* Material for this task:
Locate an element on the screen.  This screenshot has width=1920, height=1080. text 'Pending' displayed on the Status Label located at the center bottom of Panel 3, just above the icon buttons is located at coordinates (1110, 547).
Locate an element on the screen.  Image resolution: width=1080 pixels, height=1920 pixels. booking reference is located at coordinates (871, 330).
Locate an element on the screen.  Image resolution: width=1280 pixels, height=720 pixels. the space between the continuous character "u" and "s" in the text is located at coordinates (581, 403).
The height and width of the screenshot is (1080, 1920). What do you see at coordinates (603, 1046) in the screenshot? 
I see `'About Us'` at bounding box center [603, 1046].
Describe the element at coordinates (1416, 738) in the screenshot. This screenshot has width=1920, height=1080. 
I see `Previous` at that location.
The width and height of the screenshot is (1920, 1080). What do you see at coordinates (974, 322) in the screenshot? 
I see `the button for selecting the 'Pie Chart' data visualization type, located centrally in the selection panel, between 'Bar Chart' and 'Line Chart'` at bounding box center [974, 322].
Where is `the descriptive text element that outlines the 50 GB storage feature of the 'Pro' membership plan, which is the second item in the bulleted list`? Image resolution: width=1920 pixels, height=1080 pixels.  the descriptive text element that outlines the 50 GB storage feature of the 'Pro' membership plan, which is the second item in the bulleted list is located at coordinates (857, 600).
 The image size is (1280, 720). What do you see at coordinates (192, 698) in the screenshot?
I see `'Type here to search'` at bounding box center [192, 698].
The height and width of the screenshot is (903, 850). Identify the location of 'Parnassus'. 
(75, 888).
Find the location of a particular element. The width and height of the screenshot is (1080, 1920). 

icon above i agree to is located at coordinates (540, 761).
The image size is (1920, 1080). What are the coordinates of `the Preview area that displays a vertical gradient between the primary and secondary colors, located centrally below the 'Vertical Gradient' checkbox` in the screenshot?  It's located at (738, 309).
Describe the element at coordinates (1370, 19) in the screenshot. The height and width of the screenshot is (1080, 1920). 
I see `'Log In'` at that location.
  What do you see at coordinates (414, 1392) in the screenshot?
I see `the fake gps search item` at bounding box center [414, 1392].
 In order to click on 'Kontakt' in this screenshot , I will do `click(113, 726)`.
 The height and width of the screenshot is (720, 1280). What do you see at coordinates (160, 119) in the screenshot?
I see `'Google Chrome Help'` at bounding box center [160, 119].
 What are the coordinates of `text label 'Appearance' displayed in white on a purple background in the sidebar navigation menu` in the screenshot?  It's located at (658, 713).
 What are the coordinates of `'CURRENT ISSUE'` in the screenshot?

* Task instructions:
Gather every line from the items above that contains the string "size".

* Response to this exercise:
 The image size is (1280, 720). What do you see at coordinates (192, 698) in the screenshot?
The image size is (1920, 1080). What are the coordinates of `the Preview area that displays a vertical gradient between the primary and secondary colors, located centrally below the 'Vertical Gradient' checkbox` in the screenshot?  It's located at (738, 309).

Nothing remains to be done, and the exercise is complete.